The Beatles were literally right when they insulted us, "Filipinos eat grass." One only has to see the countryside for the incontrovertible proof: huge swaths of ricefields, and not just rice: sugar cane, corn, bamboo - grasses all, botanically speaking. And I'm discounting the herbs, which are always looked down upon as belonging to the same category.

So what if we eat grass, indeed if we eat nothing but rice? Look at us; tell me if anyone had died or become obese from eating too much of it. Oftentimes, our indolence is blamed on eating too much rice. They say that all rice and no protein makes Juan tamad (lazy), but the truth is, it's more of the humid tropical weather than our wheat-equivalent that's to blame.

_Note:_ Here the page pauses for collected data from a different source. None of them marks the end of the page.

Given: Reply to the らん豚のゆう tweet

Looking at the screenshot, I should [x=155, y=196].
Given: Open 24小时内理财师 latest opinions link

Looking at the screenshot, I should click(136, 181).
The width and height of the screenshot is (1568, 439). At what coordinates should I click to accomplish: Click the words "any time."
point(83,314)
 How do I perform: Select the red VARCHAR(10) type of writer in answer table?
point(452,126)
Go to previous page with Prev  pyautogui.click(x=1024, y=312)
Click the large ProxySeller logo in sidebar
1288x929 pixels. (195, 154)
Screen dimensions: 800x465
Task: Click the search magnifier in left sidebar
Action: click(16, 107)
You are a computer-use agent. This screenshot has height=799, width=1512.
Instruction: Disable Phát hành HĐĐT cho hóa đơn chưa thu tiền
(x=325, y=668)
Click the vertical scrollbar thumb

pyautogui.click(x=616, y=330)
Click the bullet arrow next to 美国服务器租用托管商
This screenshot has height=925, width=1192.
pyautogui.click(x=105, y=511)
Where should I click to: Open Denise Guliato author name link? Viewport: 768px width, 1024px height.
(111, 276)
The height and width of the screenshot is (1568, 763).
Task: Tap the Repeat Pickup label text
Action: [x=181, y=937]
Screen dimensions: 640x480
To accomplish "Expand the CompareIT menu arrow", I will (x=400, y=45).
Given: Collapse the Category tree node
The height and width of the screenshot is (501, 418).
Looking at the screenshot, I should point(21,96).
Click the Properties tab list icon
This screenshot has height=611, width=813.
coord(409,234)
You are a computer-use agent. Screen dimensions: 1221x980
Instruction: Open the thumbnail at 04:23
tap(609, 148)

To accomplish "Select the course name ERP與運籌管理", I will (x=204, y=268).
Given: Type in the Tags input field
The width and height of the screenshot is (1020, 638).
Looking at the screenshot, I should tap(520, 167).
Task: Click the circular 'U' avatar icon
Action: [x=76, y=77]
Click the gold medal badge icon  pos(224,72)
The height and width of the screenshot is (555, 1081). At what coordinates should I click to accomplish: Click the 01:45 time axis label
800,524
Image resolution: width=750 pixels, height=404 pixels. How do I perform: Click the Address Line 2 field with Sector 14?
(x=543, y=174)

A naughty but endearingly humble officemate of mine, PJ, proudly claims he's an "Amboy." He doesn't mean 'American boy,' but one who's "pinalaki sa am," (grew up on excess rice broth scooped out and traditionally slurped as milk substitute (?)), which is reputedly rich in niacin, enough to ward off beri-beri (a vitamin B-deficiency disease). To PJ, to be a Pinoy is to be an "am-boy."

Even before PJ, you, or I is/are/am a Filipino, we are first and foremost rice-eaters. Because of our ravenous desire for rice, our ancestors were able to build an engineering wonder that can stand just as proud as the great pyramids of Egypt. Furthermore, perhaps because of our greed for the grain, our forebears have also established an international institute devoted to its study. So many students from far and wide wishing for higher education have come and gone to study at the International Rice Research Institute in Los Banos, Laguna, that, today, their countries have gone from being rice importers to rice exporters, while this country mind-bogglingly remains time and again heavily dependent on rice imports.

There are all sorts of rice, and we seem to like them all. There's wag-wag, milagrosa, California rice, Vietnam rice, and hundreds or more other varieties. Depending on how the grain is cooked, there's also Java rice, bagoong rice, Thai rice, garlic rice, rice pilaf, rice crispies, rice cakes, arroz caldo (rice gruel with ginger chicken), etc. Then there's tapey or Igorot rice wine. There's more to rice than meets the eye. In the Visayas, they treat rice like gold. There's something they call puso, rice wrapped in a mat of coconut leaf, suspended on a string and steamed for cooking. It is supposed to taste differently. (I've tried it, but I'm not so sure.)

If "Our Father" had been conceived in these islands, the fourth line would surely have gone, "Give us this day our daily rice." What is bread to the West is rice in these parts. What they mean bread and butter, we Filipinos mean rice and fish. Bread of life is grain of life. We shower newlyweds with polished rice with this belief, as though saying, "May you never run out of it. May you have sacks of it for life."

We are who we are because we've eaten one plate of rice too many. Doesn't rice deserve a little reverence then? Someone once translated the folk song "Magtanim Ay Di Biro" to "Planting Rice is Never Fun" (instead of the more accurate "Planting Rice is No Joke"). The unintended error is not very funny to me. The bul-lols or Ifugao rice gods aren't laughing either. We owe almost everything to our lowly grass but life-giving grain.

You don't want to mess with our daily rice then, by creating all sorts of artificial crises, plotting all sorts of artificial apocalypse scenarios out of rice. As someone has jokingly and bitterly put it, we'd rather eat sand than not eat rice.